Friday, May 7, 2010

anecdotes aren't evidence?

Humans go for fast thinking, not good thinking. If someone does something stupid in a crisis, people seem more likely to say "at least he did something" than, he should have stopped and thought that through.

This is shown by news stories complaining that the President chose to confer with his staff for very long periods of time before making a decision. Gathering of facts before stating something as true seems, perhaps, rather a waste of time.

But there is a huge difference between fact and opinion, between evidence and anecdote, between cause and effect and correlation... Most people don't even understand the terms, let alone how to distinguish them. Learning to think is not taught in schools. Regurgitating information in the same form it was given to you is what gets you good scores.

It's not just the way we are raised that determines this ability to think, either. The body, itself, is trained to respond to clues and come up with cause and effect. This is how one stays alive. If you eat a strawberry the same day you get the flu, your body is just as likely to grow allergic to the strawberry as any other reaction because it found a correlation.

But when this is the basis that we also approach science, we run in to problems.

We end up with a large group of parents saying that immunizations cause autism. We also end up with people finding correlations in nutrition that may not exist. We have doctors saying that fat causes heart attacks even though no study has fully proven this. All the studies have shown is that clots have fat in them. Never mind that clots aren't the biggest reason for heart attacks, nor type of fat (vegetable more often than meat), nor what causes clotting!

So most facts are, at best, incomplete. At worse, politically skewed.

Take the studies on whether or not carbs are harmful. The same studies are cited by quite a few different groups, all showing different results. And you can say that the corn industry backed a study that showed corn is healthy, and that the meat industry backed a study that said red meat is healing, and the PETA folk proved red meat causes cancer...

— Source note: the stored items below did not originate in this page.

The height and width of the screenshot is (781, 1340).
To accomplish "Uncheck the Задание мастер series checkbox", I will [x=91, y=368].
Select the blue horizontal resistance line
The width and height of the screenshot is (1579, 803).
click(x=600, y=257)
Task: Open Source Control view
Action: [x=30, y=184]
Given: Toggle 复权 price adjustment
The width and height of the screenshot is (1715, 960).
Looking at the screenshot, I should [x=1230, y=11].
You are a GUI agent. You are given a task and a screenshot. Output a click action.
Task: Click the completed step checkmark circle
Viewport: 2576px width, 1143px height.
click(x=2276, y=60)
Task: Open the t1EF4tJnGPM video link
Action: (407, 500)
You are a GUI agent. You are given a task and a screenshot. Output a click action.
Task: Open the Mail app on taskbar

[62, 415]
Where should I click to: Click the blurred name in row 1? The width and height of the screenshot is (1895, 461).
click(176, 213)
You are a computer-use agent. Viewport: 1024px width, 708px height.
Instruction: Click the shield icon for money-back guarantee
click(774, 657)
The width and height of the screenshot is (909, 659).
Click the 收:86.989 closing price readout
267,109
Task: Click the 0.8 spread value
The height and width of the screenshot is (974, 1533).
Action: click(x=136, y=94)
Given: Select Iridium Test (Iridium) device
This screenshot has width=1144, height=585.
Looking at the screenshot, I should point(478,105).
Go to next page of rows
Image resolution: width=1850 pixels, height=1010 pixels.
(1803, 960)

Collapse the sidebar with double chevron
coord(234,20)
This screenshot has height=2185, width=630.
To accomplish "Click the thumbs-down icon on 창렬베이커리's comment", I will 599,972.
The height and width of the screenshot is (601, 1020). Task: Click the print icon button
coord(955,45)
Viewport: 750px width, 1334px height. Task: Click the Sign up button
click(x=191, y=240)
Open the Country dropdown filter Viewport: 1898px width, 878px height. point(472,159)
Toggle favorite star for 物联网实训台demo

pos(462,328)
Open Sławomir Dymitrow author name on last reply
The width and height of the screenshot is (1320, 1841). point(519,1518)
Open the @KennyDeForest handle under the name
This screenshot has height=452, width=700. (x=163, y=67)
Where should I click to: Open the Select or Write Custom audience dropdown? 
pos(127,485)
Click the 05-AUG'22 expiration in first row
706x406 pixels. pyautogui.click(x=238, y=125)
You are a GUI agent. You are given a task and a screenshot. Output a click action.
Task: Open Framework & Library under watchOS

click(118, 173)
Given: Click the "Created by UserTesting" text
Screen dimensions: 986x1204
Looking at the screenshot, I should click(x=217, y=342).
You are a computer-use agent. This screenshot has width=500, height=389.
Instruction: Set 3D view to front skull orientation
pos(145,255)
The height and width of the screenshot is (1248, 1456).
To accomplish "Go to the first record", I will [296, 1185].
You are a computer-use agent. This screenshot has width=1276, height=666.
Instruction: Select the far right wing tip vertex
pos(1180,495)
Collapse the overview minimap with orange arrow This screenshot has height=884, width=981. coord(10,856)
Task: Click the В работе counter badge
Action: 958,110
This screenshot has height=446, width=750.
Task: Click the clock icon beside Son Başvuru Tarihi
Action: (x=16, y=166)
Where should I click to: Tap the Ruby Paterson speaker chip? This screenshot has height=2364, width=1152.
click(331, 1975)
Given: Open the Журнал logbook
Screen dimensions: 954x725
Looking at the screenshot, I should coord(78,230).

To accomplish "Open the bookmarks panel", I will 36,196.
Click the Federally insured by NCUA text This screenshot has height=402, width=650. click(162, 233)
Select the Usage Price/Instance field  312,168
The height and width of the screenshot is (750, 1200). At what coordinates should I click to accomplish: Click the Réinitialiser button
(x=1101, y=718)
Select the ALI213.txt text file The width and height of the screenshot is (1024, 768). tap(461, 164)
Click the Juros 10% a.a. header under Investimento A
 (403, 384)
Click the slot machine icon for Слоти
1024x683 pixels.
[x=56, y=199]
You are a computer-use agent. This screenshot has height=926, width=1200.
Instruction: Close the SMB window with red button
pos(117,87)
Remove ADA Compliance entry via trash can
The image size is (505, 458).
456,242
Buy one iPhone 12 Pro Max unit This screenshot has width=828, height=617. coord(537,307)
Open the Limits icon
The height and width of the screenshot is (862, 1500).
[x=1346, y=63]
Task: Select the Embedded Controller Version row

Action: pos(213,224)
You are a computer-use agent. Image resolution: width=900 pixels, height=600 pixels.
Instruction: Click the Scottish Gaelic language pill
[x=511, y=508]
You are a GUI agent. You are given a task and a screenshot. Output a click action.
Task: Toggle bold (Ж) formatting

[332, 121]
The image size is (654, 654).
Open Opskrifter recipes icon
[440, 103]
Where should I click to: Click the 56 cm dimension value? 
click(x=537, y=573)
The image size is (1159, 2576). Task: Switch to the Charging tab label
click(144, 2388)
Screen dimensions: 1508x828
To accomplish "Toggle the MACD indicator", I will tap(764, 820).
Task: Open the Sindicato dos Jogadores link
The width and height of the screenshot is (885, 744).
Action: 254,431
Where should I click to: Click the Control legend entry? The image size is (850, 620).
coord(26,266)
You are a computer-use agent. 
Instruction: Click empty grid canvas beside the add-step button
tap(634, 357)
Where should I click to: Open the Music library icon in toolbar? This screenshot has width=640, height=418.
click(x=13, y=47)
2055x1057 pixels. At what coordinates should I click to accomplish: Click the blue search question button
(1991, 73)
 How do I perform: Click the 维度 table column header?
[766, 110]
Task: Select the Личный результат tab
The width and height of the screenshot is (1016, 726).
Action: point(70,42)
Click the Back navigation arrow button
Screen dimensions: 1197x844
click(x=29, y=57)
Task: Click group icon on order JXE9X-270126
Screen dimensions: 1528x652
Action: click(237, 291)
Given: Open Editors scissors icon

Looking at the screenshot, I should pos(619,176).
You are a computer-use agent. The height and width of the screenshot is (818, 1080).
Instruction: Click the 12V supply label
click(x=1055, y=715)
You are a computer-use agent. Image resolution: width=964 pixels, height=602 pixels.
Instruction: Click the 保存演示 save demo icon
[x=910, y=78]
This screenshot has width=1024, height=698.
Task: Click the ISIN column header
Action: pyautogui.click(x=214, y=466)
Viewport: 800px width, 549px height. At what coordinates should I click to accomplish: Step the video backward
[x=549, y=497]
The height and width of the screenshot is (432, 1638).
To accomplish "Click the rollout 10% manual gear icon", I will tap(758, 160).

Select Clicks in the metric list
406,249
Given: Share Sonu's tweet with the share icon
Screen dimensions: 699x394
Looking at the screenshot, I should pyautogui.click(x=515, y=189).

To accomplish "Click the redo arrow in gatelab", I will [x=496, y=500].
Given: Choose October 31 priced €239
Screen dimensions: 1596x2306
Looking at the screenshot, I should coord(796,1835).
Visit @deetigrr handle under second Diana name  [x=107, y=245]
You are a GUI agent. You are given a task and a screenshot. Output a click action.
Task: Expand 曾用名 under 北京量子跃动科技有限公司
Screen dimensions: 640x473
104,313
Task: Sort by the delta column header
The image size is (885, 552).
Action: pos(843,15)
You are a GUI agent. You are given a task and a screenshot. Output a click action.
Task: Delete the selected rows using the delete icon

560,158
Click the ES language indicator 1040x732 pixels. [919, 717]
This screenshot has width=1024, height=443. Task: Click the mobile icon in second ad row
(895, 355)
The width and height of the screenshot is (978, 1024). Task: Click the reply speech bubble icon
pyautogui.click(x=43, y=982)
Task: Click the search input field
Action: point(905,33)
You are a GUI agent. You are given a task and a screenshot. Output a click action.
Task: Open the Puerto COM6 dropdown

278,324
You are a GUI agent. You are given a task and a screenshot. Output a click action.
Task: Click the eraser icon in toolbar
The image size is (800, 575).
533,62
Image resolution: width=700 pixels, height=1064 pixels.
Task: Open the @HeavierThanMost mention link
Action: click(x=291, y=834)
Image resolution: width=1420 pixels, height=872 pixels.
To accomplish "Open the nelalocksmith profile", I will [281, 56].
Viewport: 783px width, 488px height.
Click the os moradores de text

But when it comes down to it, what evidence of anything do we actually have? A handful of inconclusive studies (because they were not done well. Because nutrition studies are very difficult to do well), a lot of anecdotal evidence, and everyone calling "proof" wherever it fits their needs.

Now, I personally am a big fan of low carb. The studies I choose to buy into show that grains raise insulin and insulin is the basis of most modern epidemics (obesity, diabetes, auto immune disorders...). It is almost all based on anecdotal evidence (my friend went low carb and all her health issues cleared) and studies interpreted by low carb advocates. Do I have proof? No.

I'd love proof. I'd love to see some serious long term studies done. On most aspects of health and nutrition. Then again, I'd love for them to decide on what autism is, so it can be studied.

If you want to study a disease, you isolate the virus and you test it. You can immunize 5000 folk and not immunize another 5000 folk and study their blood to see who got which antibodies. You can discover patterns because there is a damned virus to look at.

No one knows what autism is. There are a handful of symptoms that people don't really agree on. There are behaviors that show in so many ways there's no real agreement there. They keep spreading the spectrum further and further out, making any real studies even more difficult. It isn't a disease. It's a behavioral pattern that annoys the piss out of most people. It is all the annoying traits most people have to a small degree... done huge and exaggerated.

Yet, people claim "proofs" and "evidence" and make diagnoses and cite studies and anecdotes and think they have some damned clue what is going on. The truth is, you don't have a definition to parse. Without a definition, there is nothing else. Form is beauty. Without form, there is nothing. Which is probably why people are so ugly about the disorder.

And that goes for all these things people claim "to know" without any real evidence.

Anecdotes are only that. Someone did something that seemed to have an effect. That's all. And that's perfectly fine to go by. There's nothing wrong with saying "my sister did this and it worked so I'm trying it". The problem is saying "and therefore this is true" or "therefore this is right". You don't have any kind of proof. You have a story of assumed correlation.

Bad science is very aggravating. Logical fallacies make me want to kick people in the head. What ever happened to "I statements"? They have a huge place in science. "I suspect" "I believe" "I have noticed"... What are people so scared of?

4 comments:

Jon A.S. said...

Hey Abi,

I agree that anecdotes are not proof or the truth...but are assumptions by people who, for lack of a better word, just make sh-t up to make a story or something, interesting...lol

Jonas

Abifae said...

LOL. They are important, though. Noticing that every time we throw a ball in the air, it comes down... but that somehow birds stay up... All factors in our discovering information about gravity. Anecdotes lead people to investigate. It's only an issue when anecdotes are taken as proofs :)

Anonymous said...

This is a wonderful post, I love the way you think!
Bad science gives me all sorts of freak-outs.
I can't watch the news anymore for this reason...every story is sensationalized non-science.
"Is your microwave killing you? Find out at six!"
That makes me go AAAAGH!

Abifae said...

Thanks Occam!! I don't watch news at all. It's bad enough reading it and trying to find any kernel of truth through all the sensationalism.